Lebih parah lagi, manakala masyarakat menjaganya dengan mekanisme defensif (defensife mechanism), dengan memberi perisai yang kokoh terhadapnya. Perisai ini tidak lain adalah logika oposisi binner (binnary-opposition) yang mengandalkan klaim kebenaran (truth claim). Ini sebagai senjata penjagaan yang dipakai untuk menghakimi sederetan usaha yang mencoba memberi tawaran lain selain yang datang dari konsepsi teologi/kalam. Kemudian pada gilirannya ia akan memberangus dari beragamnya wacana yang mencoba muncul dengan gaya yang beda. Pola yang demikian seringkali memancing masyarakat untuk lebih menonjolkan karakter apologisnya dari pada karakter logisnya. Sebab mereka menganggap bahwa konsepsi dari kalam/teologi adalah sebuah jalan final, yang mengandaikan tidak memerlukan lagi usaha untuk menerjemahkannya lagi untuk disesuaikan dengan nalar perkembangan zaman.

Membongkar Domain Previllage

Kalau konsepsi kalam/teologi belum memenuhi syarat menjadi sebuah disipliner, karena masih mengharuskan ada domain previllage yang harus disisakan untuk tidak diperbincangkan dan diudar dalam ruang perdebatan apalagi diurai komposisi kebenarannya, maka pola seperti demikian harusnya tidak semena-mena dipercaya sebagai suatu alat penggali untuk mengembangkan agama. Harus ada pembaharuan. Sebab kalau tetap memakai pola lama ini tentu saja akan menghasilkan sebuah produk yang tidak jauh beda, dan tentu saja akan semakin kehilangan konteksnya, karena tidak pernah ditandaskan pada realitas yang berkembang.

Mengapa men-Studi Agama menjadi perlu? Sebab untuk selalu mengawal nilai universalitas sebuah agama (khususnya Islam) yang diasumsikan untuk bisa menjawab semua problem yang lahir, maka ia menjadi sangat dibutuhkan. Tapi permasalahan tidak terletak pada fungsinya lagi. Kesadaran untuk mengembangkan agama tentu saja sudah lahir sejak agama itu dilahirkan. Namun, kalau kondisi umat beragama masih tetap berkutat pada makna tradisional yang diambil dari konsepsi kalam/teologi, apakah ini cukup representatif untuk menjawab permasalahan keberagamaan saat ini?

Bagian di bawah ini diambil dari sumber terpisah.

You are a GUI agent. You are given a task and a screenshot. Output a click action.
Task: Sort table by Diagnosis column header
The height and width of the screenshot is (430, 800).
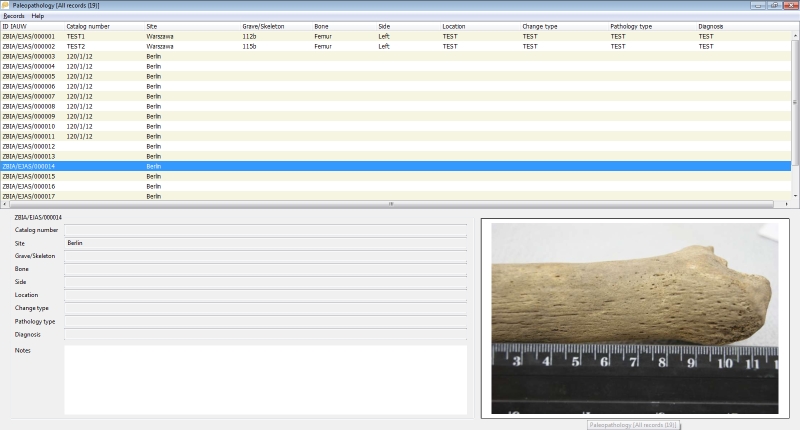pyautogui.click(x=713, y=26)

Tentu saja belum cukup.

Untuk menjawab ini, maka kesadaran masyarakat harus tercipta dulu untuk beranjak dari hal yang normal menuju revolusioner. Dan yang paling pertama harus dibenahi adalah di wilayah epistemologinya. Untuk melakukan ini tentu saja harus berani memposisikan semua permasalahan yang ada dalam agama menjadi hal yang speakable. Dalam tradisi kalam/teologi yang biasanya menjadi ruang unspeakable adalah di domain ke-Tuhan-an. Guna memenuhi syarat sebuah disipliner, maka domain ini harusnya juga diposisikan sama. Mengapa demikian?

Pertama, kalau selama ini domain ke-Tuhan-an kita taruh dalam ruang previllage-tidak perlu diperbincangkan, maka itu sebenar memungkiri dari eksistensi kita sendiri sebagai makhluk ciptaannya. Hubungan antara kholiq dengan makhluk ini tentu saja akan selalu menuntut kita untuk menyapa-Nya. Dengan demikian kita dipaksa mengada dalam payung ke-Tuhan-an.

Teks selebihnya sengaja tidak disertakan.